:: LISTED ENTRIES ::

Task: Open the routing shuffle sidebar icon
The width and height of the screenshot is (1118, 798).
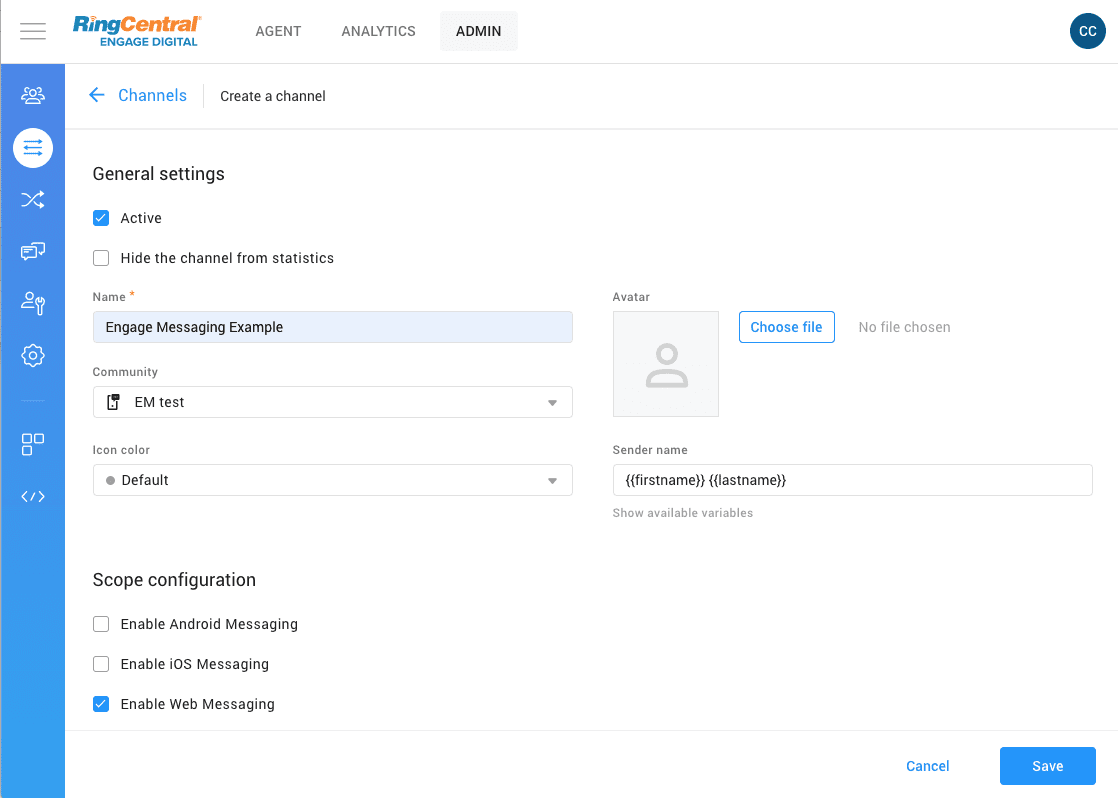Action: pyautogui.click(x=33, y=200)
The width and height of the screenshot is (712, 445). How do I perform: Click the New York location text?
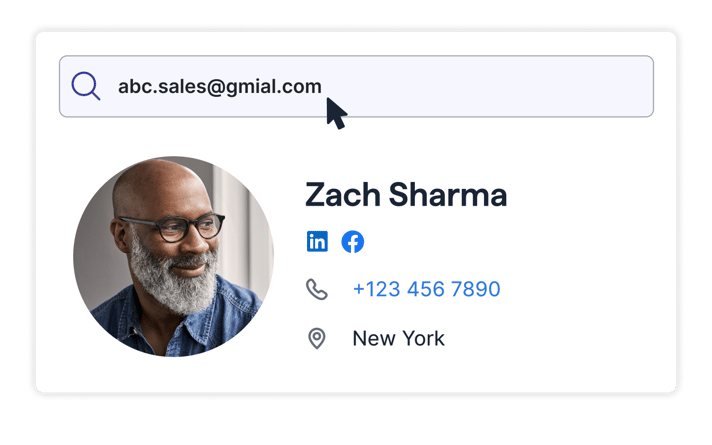tap(399, 339)
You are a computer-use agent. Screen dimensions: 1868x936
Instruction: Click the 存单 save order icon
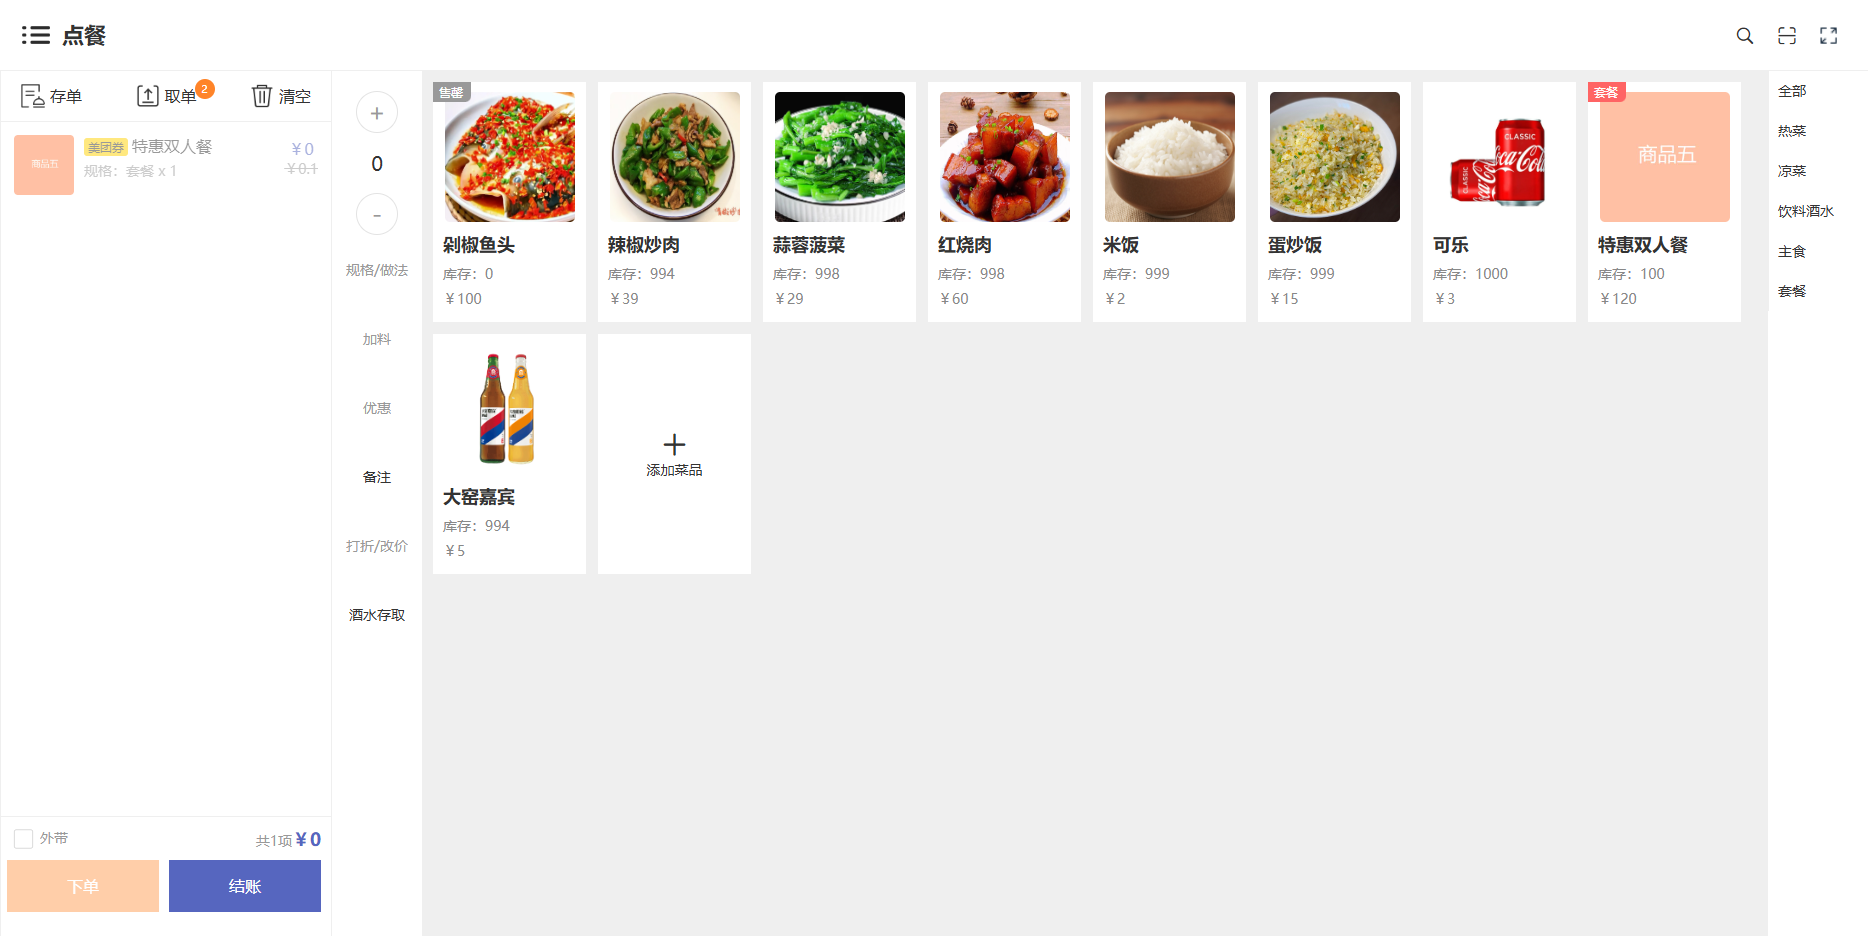tap(32, 96)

:::

**EXERCISE PROMPT**: Render all of the data above as a two-column CSV with the headers instruction and action, one row per instruction, with each value in double quotes and any line breaks replaced by spaces. Leave the pictures out.

**REPLY TO THE TASK**:
instruction,action
"Task: Open the routing shuffle sidebar icon The width and height of the screenshot is (1118, 798).","Action: pyautogui.click(x=33, y=200)"
"The width and height of the screenshot is (712, 445). How do I perform: Click the New York location text?","tap(399, 339)"
"You are a computer-use agent. Screen dimensions: 1868x936 Instruction: Click the 存单 save order icon","tap(32, 96)"